** Opening DATA EXCERPTS block **
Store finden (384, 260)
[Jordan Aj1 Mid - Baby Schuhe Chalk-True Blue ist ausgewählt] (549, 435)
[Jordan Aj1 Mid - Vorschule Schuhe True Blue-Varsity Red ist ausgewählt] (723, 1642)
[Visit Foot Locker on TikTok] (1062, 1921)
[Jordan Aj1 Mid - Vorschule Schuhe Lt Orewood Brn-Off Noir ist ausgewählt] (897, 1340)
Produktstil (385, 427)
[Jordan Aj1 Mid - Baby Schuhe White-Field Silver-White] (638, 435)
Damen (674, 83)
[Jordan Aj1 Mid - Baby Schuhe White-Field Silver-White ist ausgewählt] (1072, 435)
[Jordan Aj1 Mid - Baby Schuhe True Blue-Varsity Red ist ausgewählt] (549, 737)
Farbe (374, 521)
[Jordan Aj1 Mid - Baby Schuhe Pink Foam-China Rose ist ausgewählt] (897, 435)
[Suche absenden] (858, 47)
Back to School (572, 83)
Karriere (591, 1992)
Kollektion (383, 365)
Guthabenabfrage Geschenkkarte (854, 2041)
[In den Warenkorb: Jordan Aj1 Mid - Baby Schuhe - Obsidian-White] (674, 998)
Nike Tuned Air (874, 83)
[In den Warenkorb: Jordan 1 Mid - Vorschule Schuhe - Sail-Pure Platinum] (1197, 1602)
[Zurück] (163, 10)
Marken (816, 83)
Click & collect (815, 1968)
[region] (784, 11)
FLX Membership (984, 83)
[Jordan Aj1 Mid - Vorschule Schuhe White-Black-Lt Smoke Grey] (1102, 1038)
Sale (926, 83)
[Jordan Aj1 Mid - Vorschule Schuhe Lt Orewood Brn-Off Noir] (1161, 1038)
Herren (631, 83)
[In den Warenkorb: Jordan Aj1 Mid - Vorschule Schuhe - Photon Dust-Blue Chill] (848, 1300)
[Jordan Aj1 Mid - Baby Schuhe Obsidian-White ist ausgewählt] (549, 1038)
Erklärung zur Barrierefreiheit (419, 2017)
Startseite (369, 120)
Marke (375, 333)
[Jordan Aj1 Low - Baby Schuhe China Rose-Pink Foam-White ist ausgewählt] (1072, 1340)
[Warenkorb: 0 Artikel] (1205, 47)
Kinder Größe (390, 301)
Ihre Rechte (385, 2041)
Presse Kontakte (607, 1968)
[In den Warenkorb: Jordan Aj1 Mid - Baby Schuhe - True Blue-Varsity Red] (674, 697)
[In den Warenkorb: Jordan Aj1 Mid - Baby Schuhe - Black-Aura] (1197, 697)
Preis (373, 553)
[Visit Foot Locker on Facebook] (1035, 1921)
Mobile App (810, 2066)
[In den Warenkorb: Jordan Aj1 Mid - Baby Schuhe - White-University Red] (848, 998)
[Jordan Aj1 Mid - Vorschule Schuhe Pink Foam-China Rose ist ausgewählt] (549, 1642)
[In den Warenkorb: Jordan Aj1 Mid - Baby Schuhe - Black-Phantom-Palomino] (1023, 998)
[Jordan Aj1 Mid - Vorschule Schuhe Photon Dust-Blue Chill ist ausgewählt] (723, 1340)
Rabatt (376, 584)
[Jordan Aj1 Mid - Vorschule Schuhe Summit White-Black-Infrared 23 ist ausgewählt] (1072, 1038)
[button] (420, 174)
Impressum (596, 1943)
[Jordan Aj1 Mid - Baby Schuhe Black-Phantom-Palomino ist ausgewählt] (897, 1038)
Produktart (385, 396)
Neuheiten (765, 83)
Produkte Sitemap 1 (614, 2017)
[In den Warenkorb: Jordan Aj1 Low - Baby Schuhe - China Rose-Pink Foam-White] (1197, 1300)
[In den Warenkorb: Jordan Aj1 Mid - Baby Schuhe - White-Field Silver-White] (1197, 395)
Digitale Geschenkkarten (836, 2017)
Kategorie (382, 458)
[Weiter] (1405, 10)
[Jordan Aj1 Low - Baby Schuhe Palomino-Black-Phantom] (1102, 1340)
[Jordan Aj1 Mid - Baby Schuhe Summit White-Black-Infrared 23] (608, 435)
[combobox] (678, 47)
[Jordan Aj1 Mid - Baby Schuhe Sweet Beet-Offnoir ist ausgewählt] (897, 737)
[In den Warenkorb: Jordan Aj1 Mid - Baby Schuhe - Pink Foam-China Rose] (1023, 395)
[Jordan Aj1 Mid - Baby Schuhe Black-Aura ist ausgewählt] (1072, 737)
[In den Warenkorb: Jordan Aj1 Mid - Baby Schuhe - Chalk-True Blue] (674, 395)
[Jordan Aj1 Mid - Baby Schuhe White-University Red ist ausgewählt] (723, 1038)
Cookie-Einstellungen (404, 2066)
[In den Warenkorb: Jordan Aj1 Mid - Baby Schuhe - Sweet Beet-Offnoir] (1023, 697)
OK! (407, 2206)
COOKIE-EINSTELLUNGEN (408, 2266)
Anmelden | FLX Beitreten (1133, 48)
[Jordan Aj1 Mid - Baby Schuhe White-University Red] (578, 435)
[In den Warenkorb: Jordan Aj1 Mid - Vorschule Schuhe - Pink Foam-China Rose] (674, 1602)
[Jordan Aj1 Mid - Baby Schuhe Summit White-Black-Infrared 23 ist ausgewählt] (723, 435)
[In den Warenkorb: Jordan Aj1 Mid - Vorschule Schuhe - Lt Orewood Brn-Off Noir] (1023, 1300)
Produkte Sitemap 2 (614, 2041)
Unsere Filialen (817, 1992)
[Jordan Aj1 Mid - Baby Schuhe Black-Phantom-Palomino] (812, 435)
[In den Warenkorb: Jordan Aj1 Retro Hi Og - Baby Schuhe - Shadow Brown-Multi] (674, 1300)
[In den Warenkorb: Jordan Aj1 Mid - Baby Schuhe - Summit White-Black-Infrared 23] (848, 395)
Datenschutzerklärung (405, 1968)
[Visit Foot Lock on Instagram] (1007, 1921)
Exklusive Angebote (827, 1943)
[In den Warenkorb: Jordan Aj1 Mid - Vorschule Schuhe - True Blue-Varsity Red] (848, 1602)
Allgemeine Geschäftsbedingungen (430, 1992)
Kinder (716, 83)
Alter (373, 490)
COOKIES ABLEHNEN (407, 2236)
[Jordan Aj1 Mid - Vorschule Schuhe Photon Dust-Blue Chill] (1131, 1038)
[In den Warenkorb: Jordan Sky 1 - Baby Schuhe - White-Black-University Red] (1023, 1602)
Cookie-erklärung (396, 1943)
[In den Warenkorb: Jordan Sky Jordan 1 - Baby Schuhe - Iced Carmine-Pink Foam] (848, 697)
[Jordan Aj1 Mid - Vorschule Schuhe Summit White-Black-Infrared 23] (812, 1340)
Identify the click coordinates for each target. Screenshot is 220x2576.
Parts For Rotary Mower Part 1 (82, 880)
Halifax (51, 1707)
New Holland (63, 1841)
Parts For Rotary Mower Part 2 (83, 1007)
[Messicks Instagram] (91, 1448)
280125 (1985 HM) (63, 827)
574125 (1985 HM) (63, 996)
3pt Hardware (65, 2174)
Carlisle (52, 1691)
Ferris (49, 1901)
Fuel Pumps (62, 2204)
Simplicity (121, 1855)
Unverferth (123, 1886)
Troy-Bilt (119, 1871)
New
** Closing DATA EXCERPTS block **
WORK REQUEST: Set down all of the records shown above once more, exactly.

EXERCISE SOLUTION:
Store finden (384, 260)
[Jordan Aj1 Mid - Baby Schuhe Chalk-True Blue ist ausgewählt] (549, 435)
[Jordan Aj1 Mid - Vorschule Schuhe True Blue-Varsity Red ist ausgewählt] (723, 1642)
[Visit Foot Locker on TikTok] (1062, 1921)
[Jordan Aj1 Mid - Vorschule Schuhe Lt Orewood Brn-Off Noir ist ausgewählt] (897, 1340)
Produktstil (385, 427)
[Jordan Aj1 Mid - Baby Schuhe White-Field Silver-White] (638, 435)
Damen (674, 83)
[Jordan Aj1 Mid - Baby Schuhe White-Field Silver-White ist ausgewählt] (1072, 435)
[Jordan Aj1 Mid - Baby Schuhe True Blue-Varsity Red ist ausgewählt] (549, 737)
Farbe (374, 521)
[Jordan Aj1 Mid - Baby Schuhe Pink Foam-China Rose ist ausgewählt] (897, 435)
[Suche absenden] (858, 47)
Back to School (572, 83)
Karriere (591, 1992)
Kollektion (383, 365)
Guthabenabfrage Geschenkkarte (854, 2041)
[In den Warenkorb: Jordan Aj1 Mid - Baby Schuhe - Obsidian-White] (674, 998)
Nike Tuned Air (874, 83)
[In den Warenkorb: Jordan 1 Mid - Vorschule Schuhe - Sail-Pure Platinum] (1197, 1602)
[Zurück] (163, 10)
Marken (816, 83)
Click & collect (815, 1968)
[region] (784, 11)
FLX Membership (984, 83)
[Jordan Aj1 Mid - Vorschule Schuhe White-Black-Lt Smoke Grey] (1102, 1038)
Sale (926, 83)
[Jordan Aj1 Mid - Vorschule Schuhe Lt Orewood Brn-Off Noir] (1161, 1038)
Herren (631, 83)
[In den Warenkorb: Jordan Aj1 Mid - Vorschule Schuhe - Photon Dust-Blue Chill] (848, 1300)
[Jordan Aj1 Mid - Baby Schuhe Obsidian-White ist ausgewählt] (549, 1038)
Erklärung zur Barrierefreiheit (419, 2017)
Startseite (369, 120)
Marke (375, 333)
[Jordan Aj1 Low - Baby Schuhe China Rose-Pink Foam-White ist ausgewählt] (1072, 1340)
[Warenkorb: 0 Artikel] (1205, 47)
Kinder Größe (390, 301)
Ihre Rechte (385, 2041)
Presse Kontakte (607, 1968)
[In den Warenkorb: Jordan Aj1 Mid - Baby Schuhe - True Blue-Varsity Red] (674, 697)
[In den Warenkorb: Jordan Aj1 Mid - Baby Schuhe - Black-Aura] (1197, 697)
Preis (373, 553)
[Visit Foot Locker on Facebook] (1035, 1921)
Mobile App (810, 2066)
[In den Warenkorb: Jordan Aj1 Mid - Baby Schuhe - White-University Red] (848, 998)
[Jordan Aj1 Mid - Vorschule Schuhe Pink Foam-China Rose ist ausgewählt] (549, 1642)
[In den Warenkorb: Jordan Aj1 Mid - Baby Schuhe - Black-Phantom-Palomino] (1023, 998)
[Jordan Aj1 Mid - Vorschule Schuhe Photon Dust-Blue Chill ist ausgewählt] (723, 1340)
Rabatt (376, 584)
[Jordan Aj1 Mid - Vorschule Schuhe Summit White-Black-Infrared 23 ist ausgewählt] (1072, 1038)
[button] (420, 174)
Impressum (596, 1943)
[Jordan Aj1 Mid - Baby Schuhe Black-Phantom-Palomino ist ausgewählt] (897, 1038)
Produktart (385, 396)
Neuheiten (765, 83)
Produkte Sitemap 1 (614, 2017)
[In den Warenkorb: Jordan Aj1 Low - Baby Schuhe - China Rose-Pink Foam-White] (1197, 1300)
[In den Warenkorb: Jordan Aj1 Mid - Baby Schuhe - White-Field Silver-White] (1197, 395)
Digitale Geschenkkarten (836, 2017)
Kategorie (382, 458)
[Weiter] (1405, 10)
[Jordan Aj1 Low - Baby Schuhe Palomino-Black-Phantom] (1102, 1340)
[Jordan Aj1 Mid - Baby Schuhe Summit White-Black-Infrared 23] (608, 435)
[combobox] (678, 47)
[Jordan Aj1 Mid - Baby Schuhe Sweet Beet-Offnoir ist ausgewählt] (897, 737)
[In den Warenkorb: Jordan Aj1 Mid - Baby Schuhe - Pink Foam-China Rose] (1023, 395)
[Jordan Aj1 Mid - Baby Schuhe Black-Aura ist ausgewählt] (1072, 737)
[In den Warenkorb: Jordan Aj1 Mid - Baby Schuhe - Chalk-True Blue] (674, 395)
[Jordan Aj1 Mid - Baby Schuhe White-University Red ist ausgewählt] (723, 1038)
Cookie-Einstellungen (404, 2066)
[In den Warenkorb: Jordan Aj1 Mid - Baby Schuhe - Sweet Beet-Offnoir] (1023, 697)
OK! (407, 2206)
COOKIE-EINSTELLUNGEN (408, 2266)
Anmelden | FLX Beitreten (1133, 48)
[Jordan Aj1 Mid - Baby Schuhe White-University Red] (578, 435)
[In den Warenkorb: Jordan Aj1 Mid - Vorschule Schuhe - Pink Foam-China Rose] (674, 1602)
[Jordan Aj1 Mid - Baby Schuhe Summit White-Black-Infrared 23 ist ausgewählt] (723, 435)
[In den Warenkorb: Jordan Aj1 Mid - Vorschule Schuhe - Lt Orewood Brn-Off Noir] (1023, 1300)
Produkte Sitemap 2 (614, 2041)
Unsere Filialen (817, 1992)
[Jordan Aj1 Mid - Baby Schuhe Black-Phantom-Palomino] (812, 435)
[In den Warenkorb: Jordan Aj1 Retro Hi Og - Baby Schuhe - Shadow Brown-Multi] (674, 1300)
[In den Warenkorb: Jordan Aj1 Mid - Baby Schuhe - Summit White-Black-Infrared 23] (848, 395)
Datenschutzerklärung (405, 1968)
[Visit Foot Lock on Instagram] (1007, 1921)
Exklusive Angebote (827, 1943)
[In den Warenkorb: Jordan Aj1 Mid - Vorschule Schuhe - True Blue-Varsity Red] (848, 1602)
Allgemeine Geschäftsbedingungen (430, 1992)
Kinder (716, 83)
Alter (373, 490)
COOKIES ABLEHNEN (407, 2236)
[Jordan Aj1 Mid - Vorschule Schuhe Photon Dust-Blue Chill] (1131, 1038)
[In den Warenkorb: Jordan Sky 1 - Baby Schuhe - White-Black-University Red] (1023, 1602)
Cookie-erklärung (396, 1943)
[In den Warenkorb: Jordan Sky Jordan 1 - Baby Schuhe - Iced Carmine-Pink Foam] (848, 697)
[Jordan Aj1 Mid - Vorschule Schuhe Summit White-Black-Infrared 23] (812, 1340)
Identify the click coordinates for each target. Screenshot is 220x2576.
Parts For Rotary Mower Part 1 (82, 880)
Halifax (51, 1707)
New Holland (63, 1841)
Parts For Rotary Mower Part 2 (83, 1007)
[Messicks Instagram] (91, 1448)
280125 (1985 HM) (63, 827)
574125 (1985 HM) (63, 996)
3pt Hardware (65, 2174)
Carlisle (52, 1691)
Ferris (49, 1901)
Fuel Pumps (62, 2204)
Simplicity (121, 1855)
Unverferth (123, 1886)
Troy-Bilt (119, 1871)
New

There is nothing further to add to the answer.